Connaître et comprendre les mécanismes sous-jacents de l’art constitue un atout supplémentaire pour le chef militaire dans l’intelligence du combat, duel de volontés mais aussi de sensibilités. Sans verser dans la coquetterie intellectuelle, il est impératif de repenser les modules de formation initiale des futurs chefs pour y inclure a minima une approche de l’art au sens large.

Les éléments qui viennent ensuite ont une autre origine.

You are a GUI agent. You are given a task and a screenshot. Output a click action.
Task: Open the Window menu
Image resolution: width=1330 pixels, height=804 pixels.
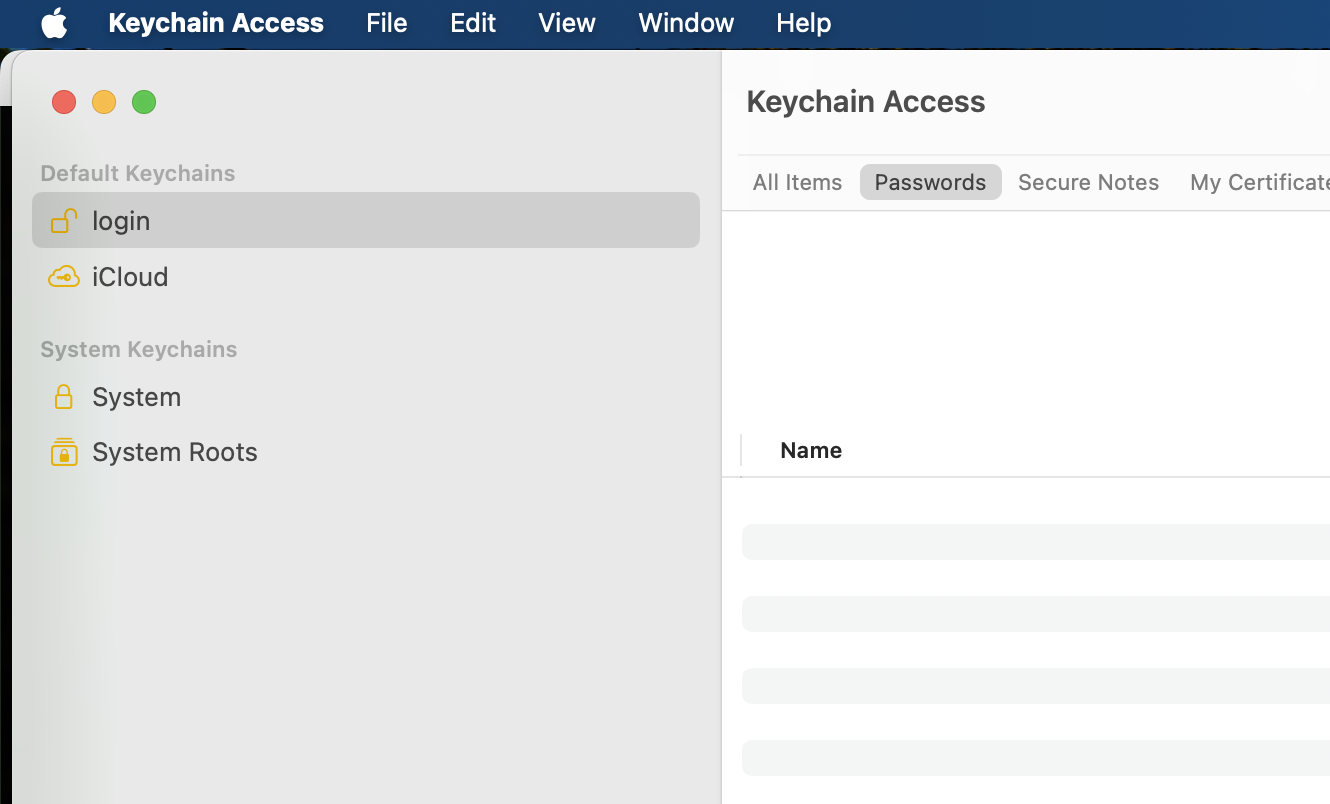[686, 23]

La confrontation de l’art à la guerre nous invite finalement à récuser toute exclusive dans notre approche de l’innovation tactique pour au contraire explorer toutes les ressources de l’intelligence, scientifique bien sûr, historique assurément, philosophique peut-être, artistique pourquoi pas. S’il y a bien un art de la guerre, il y a aussi possiblement un art pour la guerre. La victoire sur Daech passera aussi par l’art. La reconstruction par impression 3D des vestiges détruits de Palmyre par l’Institut d’archéologie digitale constitue un premier pas intéressant. Par ailleurs, réinvestir des univers étrangers à ceux régulièrement fréquentés par le monde militaire pourrait contribuer à le libérer de l’image d’opérateur d’une guerre exclusivement technique, dans laquelle on inclinerait à le confiner. Sommes-nous pour autant prêts à tout sacrifier, le beau y compris, en mettant l’art au service de la guerre ? Théophile Gautier, dans sa préface à Mademoiselle de Maupin, apporte une première réponse : « Il n’y a de vraiment beau que ce qui ne peut servir à rien. »
1 J. Cocteau, Journal d’un inconnu, 1953.
2 V. Hugo, « L’art et le peuple », Les Châtiments, 1853.
3 « J’avais, pour déformer totalement l’objet, employé les moyens que les cubistes utilisent », in « Souvenirs du camouflage (1914-1918) », Revue des deux mondes, décembre 1949.
4 S. Bräunert et M. Malone, To see without Being Seen: contemporary art and drone warfare, catalogue de l’exposition du Mildred Lane Kemper Art Museum, 2016.
5 Voir le programme Art for the Heart mis en œuvre à Fort Bragg.
6 « Le déplacement en ville à travers des ambiances variées pour en saisir sa “psychogéographie” », Théorie de la dérive de 1957.
7 « Adaptation de bâtiments à d’autres usages que ceux pour lesquels ils ont été construits », ibid.